Donc, je vous ai lu un petit paragraphe, là, de Georges Baudot. Maintenant, je vais vous lire quelques paragraphes de Tzvetan Todorov, un spécialiste du récit, donc de l’écriture, il y a, dit-il :

« … un procédé de parallélisme synonymique à l’intérieur de la phrase. [Par exemple], le codex de Florence [un des textes que nous avons en nahuatl] évoque une comète [en disant] : « Jusqu’au beau milieu du ciel, jusqu’au cœur du ciel elle allait, jusqu’au plus profond du cœur du soleil, elle parvenait » (pp. 363-364)..

Il nous dit que c’est un procédé d’écriture. Il dit : « On imagine bien la fonction de ces répétitions au cours d’une transmission orale dont elle récrée aussitôt l’ambiance, mais je crois qu’il y a un malentendu. Qu’est-ce qu’il fait ? Le Nahuatl qui a l’habitude de représenter des choses dans son écriture par un petit dessin, il regarde ce petit dessin et il essaye d’exprimer ce qu’il voit de trois manières différentes : « jusqu’au beau milieu du ciel », « jusqu’au cœur du ciel elle allait », « jusqu’au plus profond du cœur du soleil elle parvenait ». C’est trois façons de voir. C’est comme quelqu’un devant un tableau, disons un enfant devant un tableau. On lui dit : « Qu’est-ce que tu vois ? ». L’enfant dit : « Je vois ceci, cela » et on lui dit : « Est-ce que tu vois autre chose ? » et là, il fait une autre description du tableau et ainsi de suite. Ce n’est pas un procédé de récit : c’est une manière d’essayer de traduire, à mon sens, une écriture pictographique dans des phrases.

Je vous donne un autre exemple, un don d’esclaves. Il est dit la première fois :

« Aussitôt, alors, on a donné des gens du peuple ». Deuxième fois : « Partout, dans toutes les cités. C’est alors que l’on a fait des dons de gens » et troisième fois : « C’est alors que des gens du peuple ont été livrés » (p. 364).
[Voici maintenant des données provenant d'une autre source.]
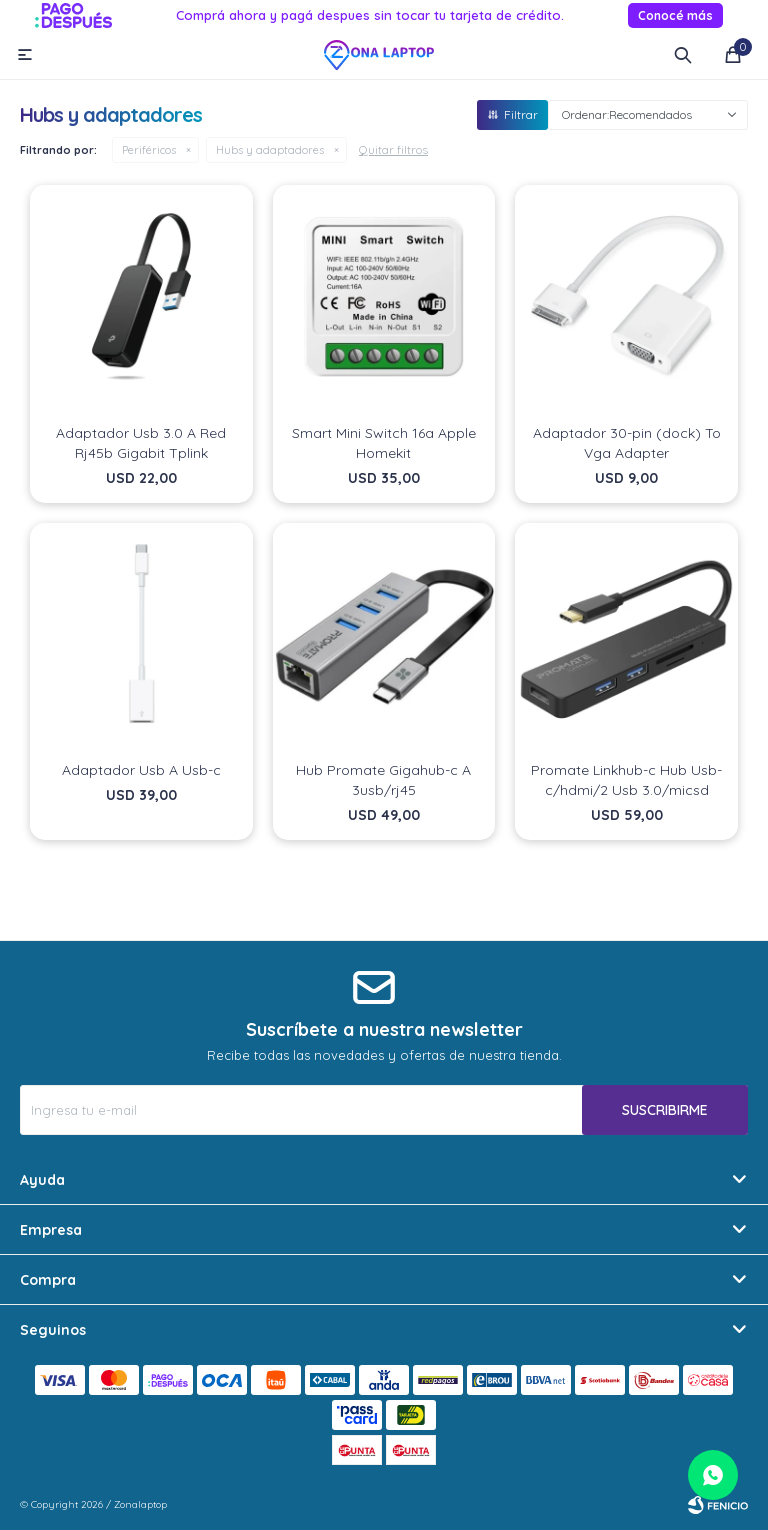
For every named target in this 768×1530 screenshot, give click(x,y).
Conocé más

Là aussi, c’est trois fois, je dirais, à mon sens, c’est trois fois tenter de décrire, essayer d’exprimer ce qu’on voit dans un petit dessin.

Autre passage chez Todorov :

« C’est encore à cette situation que fait penser la prédominance de conjonctions et d’adverbes désignant la seule succession temporelle, la pure accumulation dépourvue d’une hiérarchie intérieure. D’un fait évoqué à un autre, on passe par ‘et’, ‘aussitôt’, ‘alors’, ‘de suite’, ‘plus tard’, ‘lorsque’, etc. À cette « parataxe » grammaticale [c’est là un terme de linguiste] s’oppose le style ‘hypotaxique’ des récits en espagnol : ici fourmillent les subordonnées de toutes sortes, les ‘parce que’ et les ‘pour que’ » (p. 364).

Dans la langue chinoise archaïque, il n’y a pas de relation de type implication ou intrication ou descendance ou des choses de cet ordre-là. Il n’y a pas de phrase du genre : « La mouche est un insecte » ou « Les lions sont des mammifères » ou « Les femmes et les hommes sont des êtres humains ». Il n’y a pas de phrases de ce type-là. Ça n’existe pas dans la pensée archaïque chinoise. Et dans un de mes livres, intitulé Principes des systèmes intelligents (Masson 1989 – Éditions du Croquant 2012) où je faisais référence à cela dans un projet d’intelligence artificielle, j’ai appelé un rapport de ce type-là, indéfini, comme dans « et », la « connexion simple ». Toutes les conjonctions sont des connexions simples. Ces connexions peuvent être dans le temps, une chose a eu lieu après une autre, mais c’est surtout des choses qui sont mises ensemble simplement les unes à côté des autres : juxtaposées.

J’ai cité cette plaisanterie de Borges, le fameux écrivain argentin qui avait évoqué d’une classification chinoise en disant, à propos d’une mouche, qu’on la représentait avec un pinceau très fin, qu’elle n’arrête pas de bouger, qu’il y a d’autres animaux qui sont attirés par la viande, c’est-à-dire des tas d’observations mais qui ne sont pas du tout ce que nous dirions de la mouche. On dirait : « La mouche est un insecte. Il y a d’autres insectes. Certains ont deux ailes, certains autres en ont 4. Elle fait partie de ceux qui en ont 2 » et ainsi de suite, des choses de cet ordre-là.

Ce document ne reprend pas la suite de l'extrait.